Le film se construit donc autour de trois récits parallèles, nerveux, efficaces et captivants. C'est intense, sans la moindre complaisance. Ces trois récits sont porté par trois comédiennes excellentes : Nahed El Sebbaï (déjà vue dans "Les Femmes du Caire" de Yousry Nasrallah qu'elle retrouvera prochainement dans "Après la bataille") est Nelly, que sont époux (Ahmed El Fishawy) ne veut plus voir après sa terrible agression à la sortie du stade ; Bushra Rozza est une chanteuse très populaire en Égypte, très séduisante dans ses tenues à paillettes, ici méconnaissable en Fayza, femme voilée d'un milieu modeste, dont l'époux ne comprend pas ce dont est victime sa femme, et qui finira lui aussi par être un harceleur ; Nelly Karim, la plus jeune, la plus révoltée, qui n'entend pas enterrer ses idéaux, incarne Seba, toujours défendue soutenue par son fiancé Omar (Omar El Saeed). Elles sont toutes trois remarquables.

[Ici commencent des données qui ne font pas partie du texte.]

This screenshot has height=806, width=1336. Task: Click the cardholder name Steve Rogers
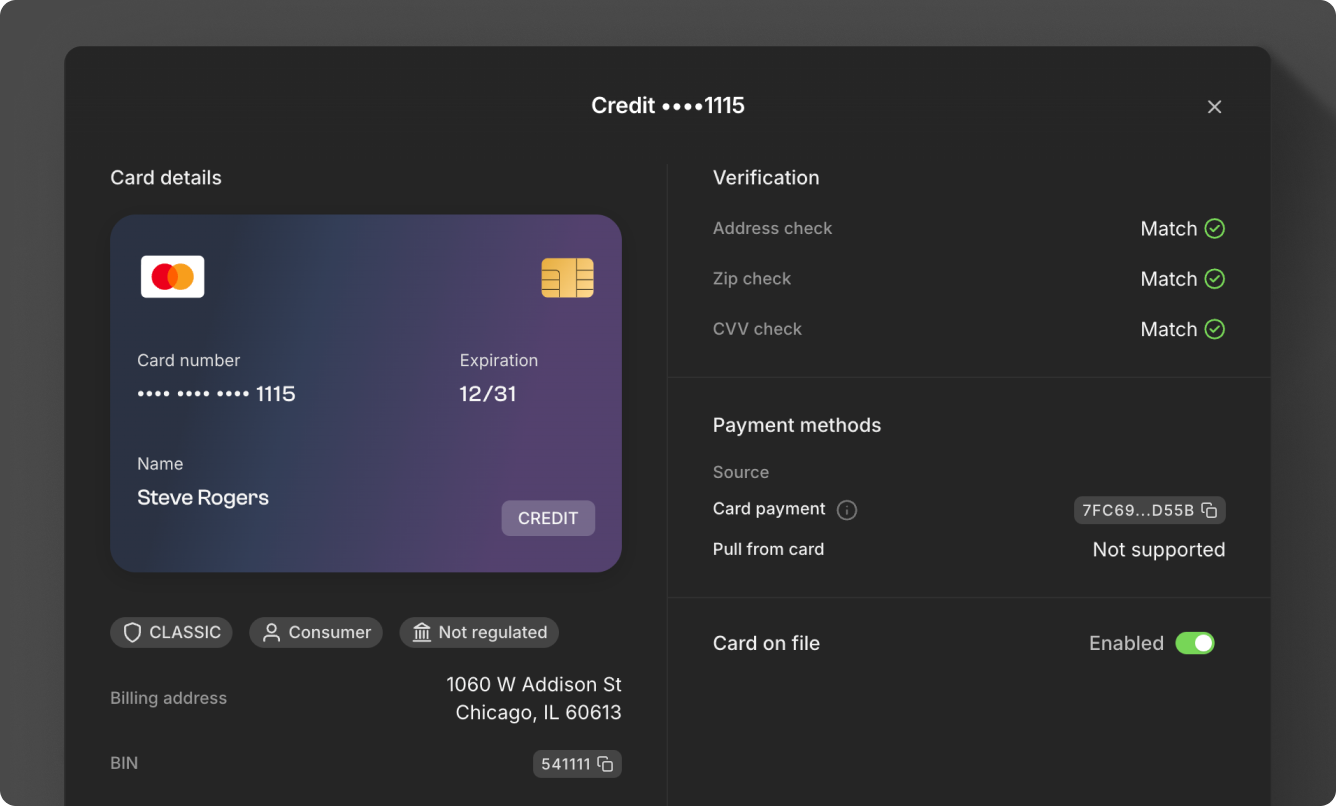203,497
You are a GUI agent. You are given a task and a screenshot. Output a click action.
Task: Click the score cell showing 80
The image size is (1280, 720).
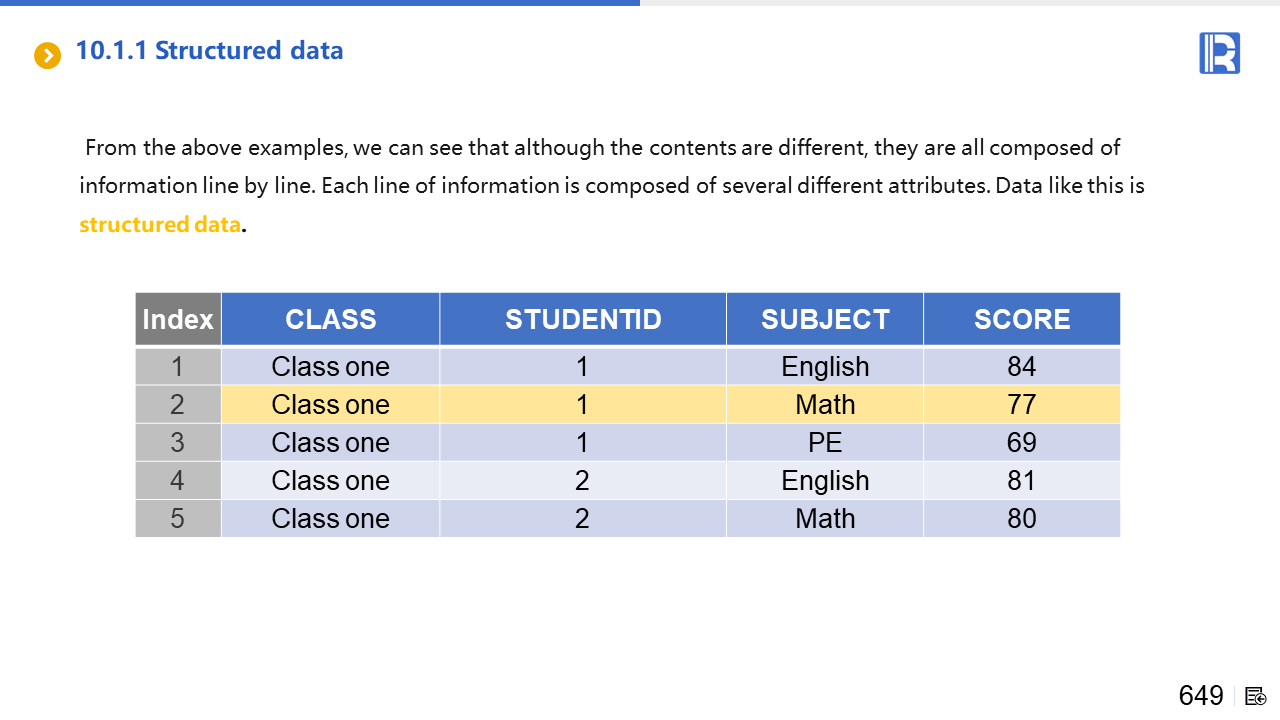(1022, 519)
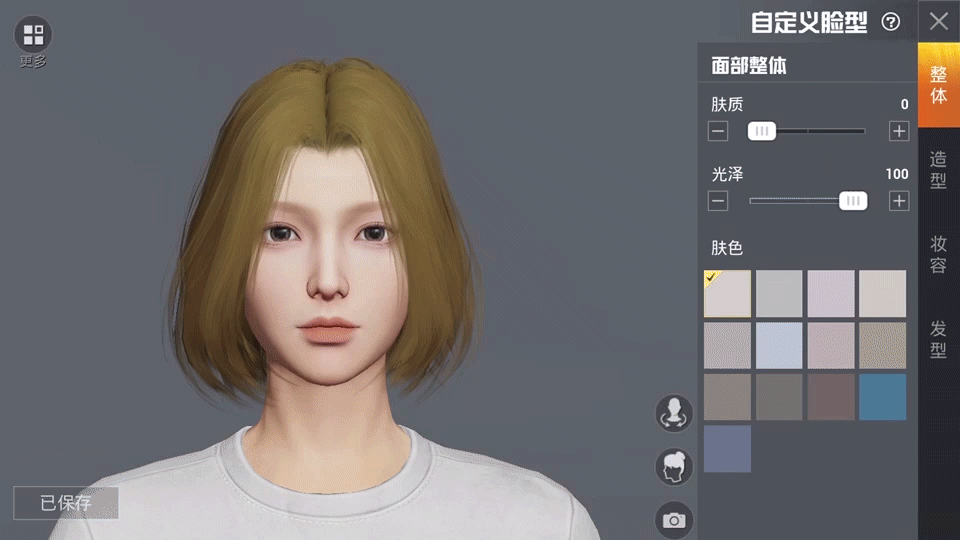This screenshot has width=960, height=540.
Task: Switch to the 造型 tab
Action: [938, 170]
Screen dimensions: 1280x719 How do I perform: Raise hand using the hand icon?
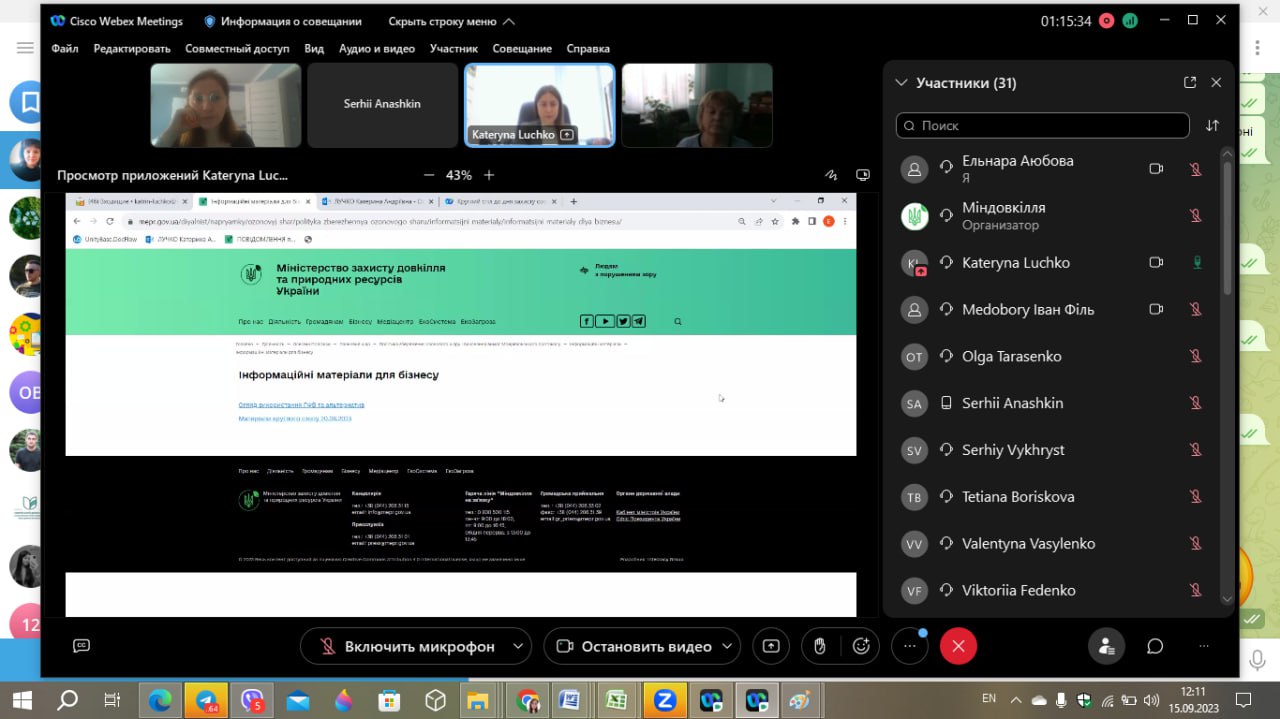coord(819,646)
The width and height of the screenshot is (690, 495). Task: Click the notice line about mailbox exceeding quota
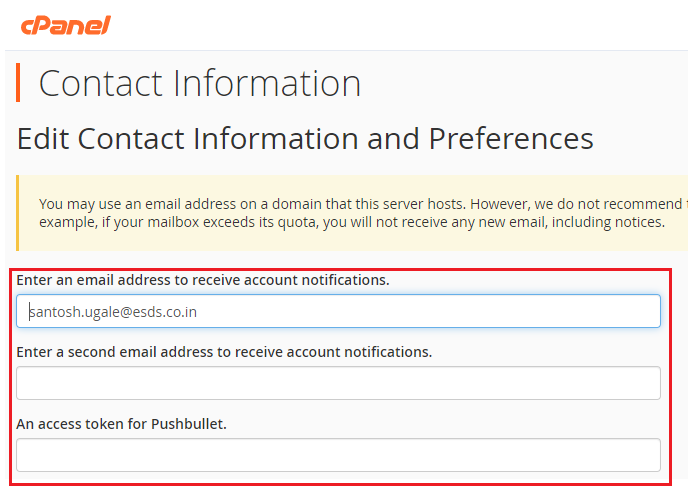coord(352,222)
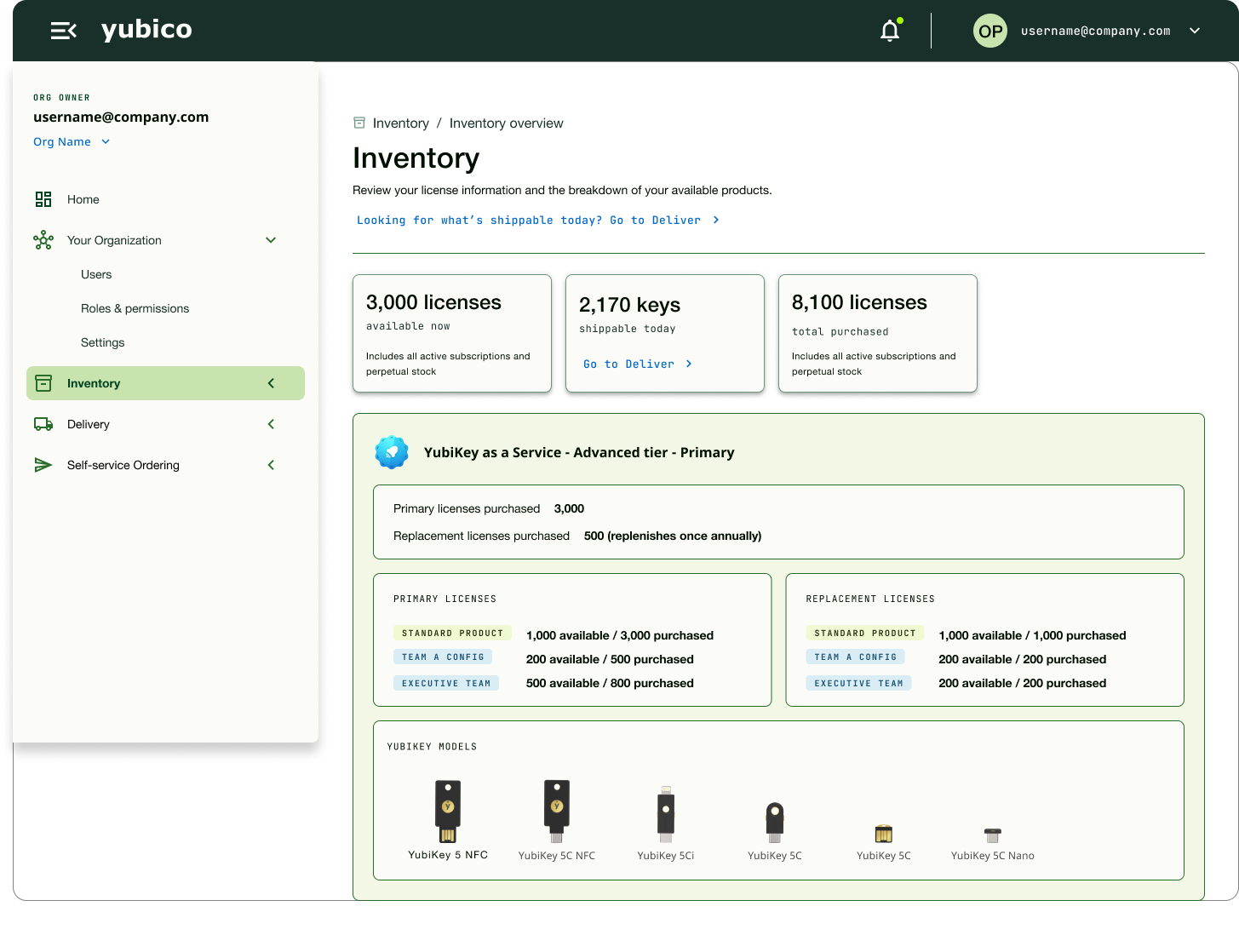Expand the Org Name selector

coord(106,142)
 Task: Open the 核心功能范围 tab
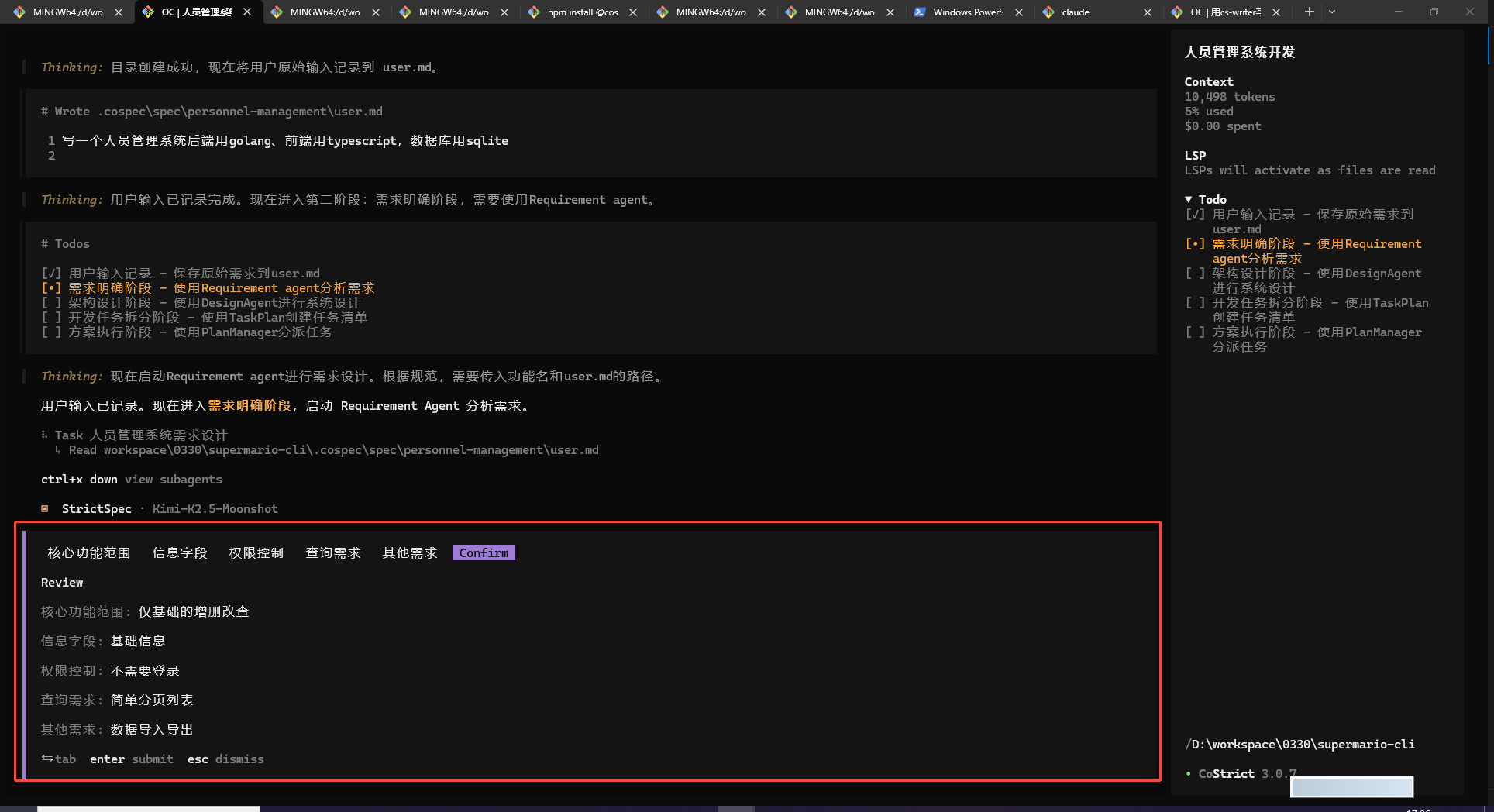(89, 553)
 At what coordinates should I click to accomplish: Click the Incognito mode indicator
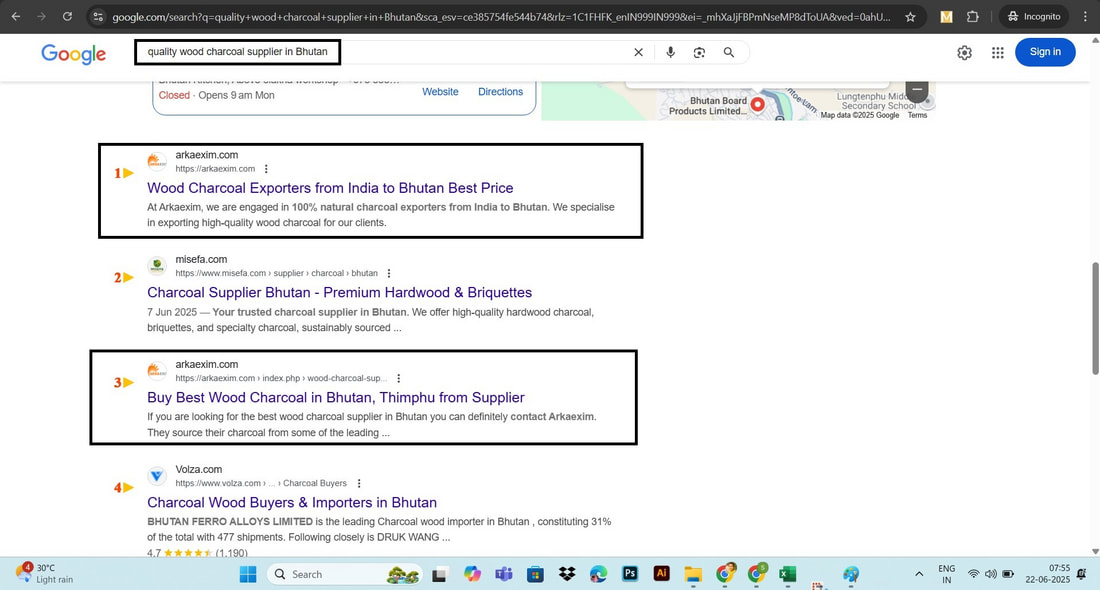click(1033, 16)
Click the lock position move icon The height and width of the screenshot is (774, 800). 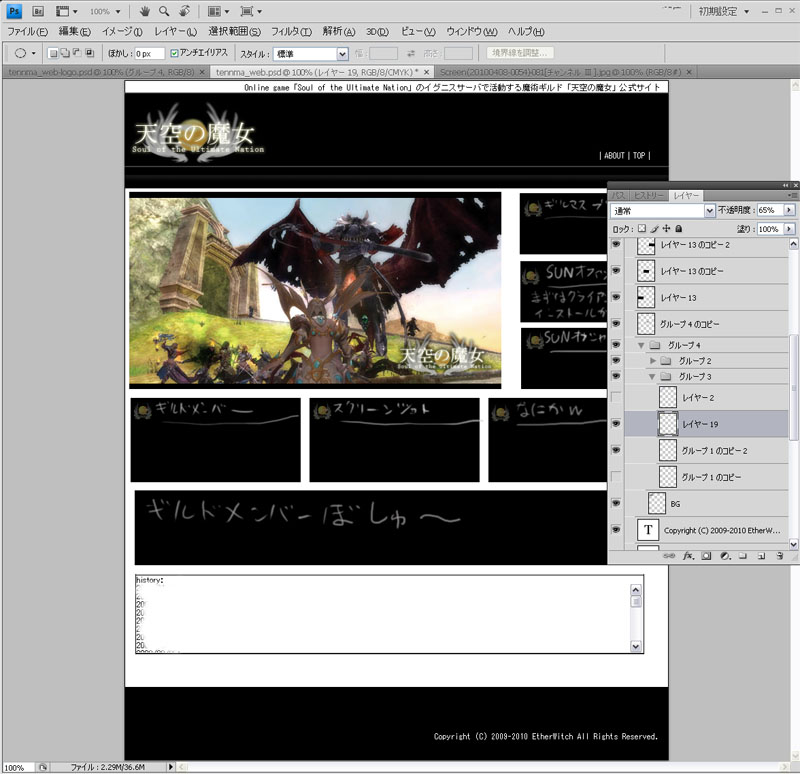666,229
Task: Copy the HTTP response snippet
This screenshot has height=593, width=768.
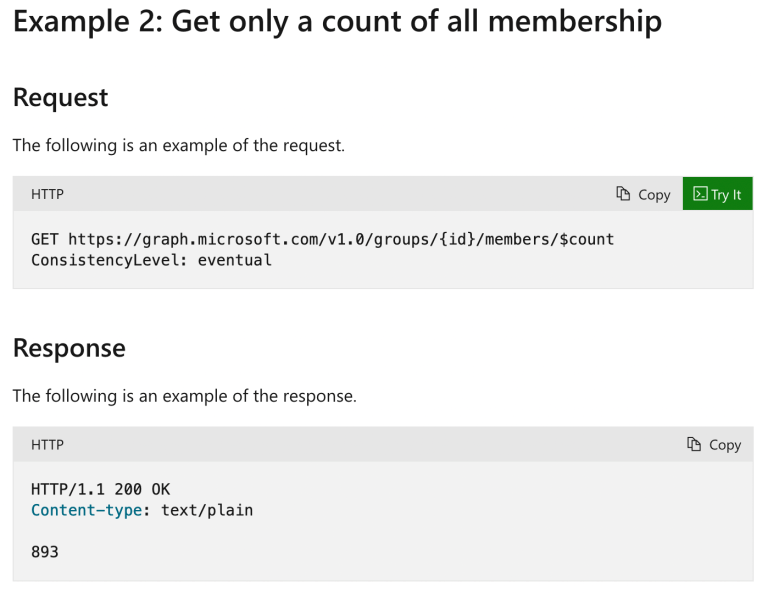Action: point(714,445)
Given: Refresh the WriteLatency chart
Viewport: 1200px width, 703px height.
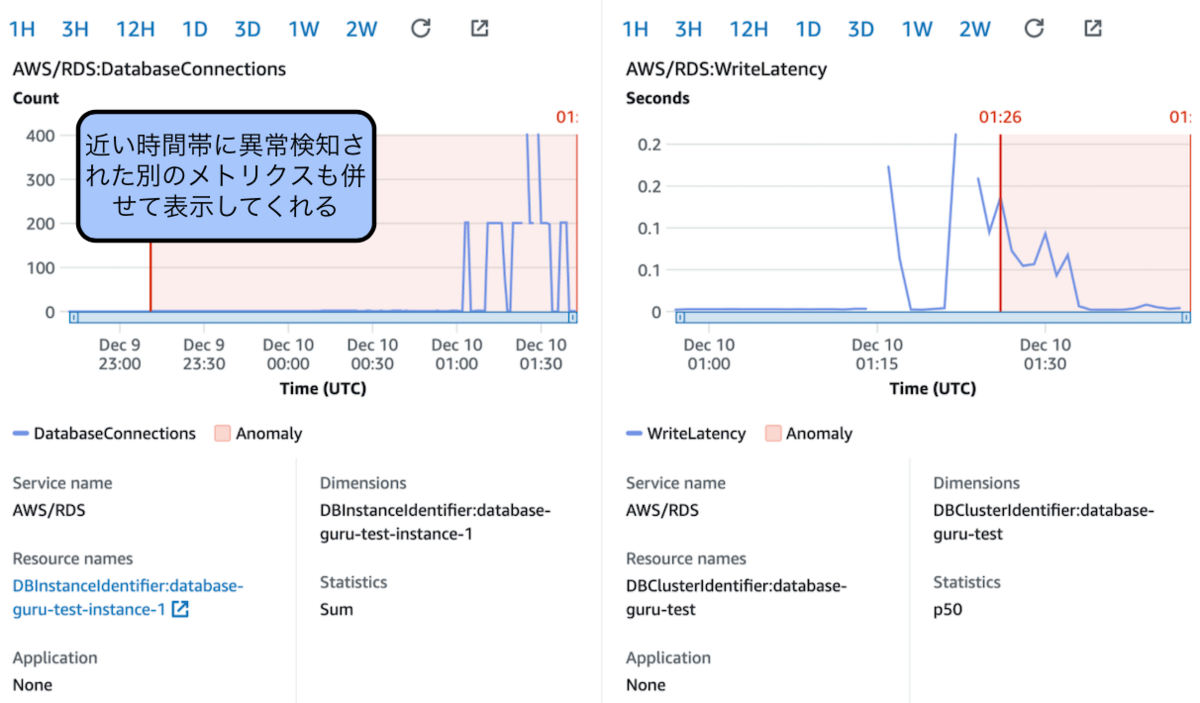Looking at the screenshot, I should [x=1034, y=28].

Oui, le film est victime d'un scénario parfois mal ficelé, d'une mise en scène qui n'est pas tout à fait à la hauteur. C'est évident. Mais, chose rare et donc remarquable, d'une part la force du propos, résolument féministe et politique, jamais trop démonstratif, et d'autre part l'interprétation remarquable des trois comédiennes, probablement due à leur implication sincère, font qu'il faut aller voir ce film.

Le constat de Mohamrd Diab est implacable, mais il est résolument ouvert à l'espoir.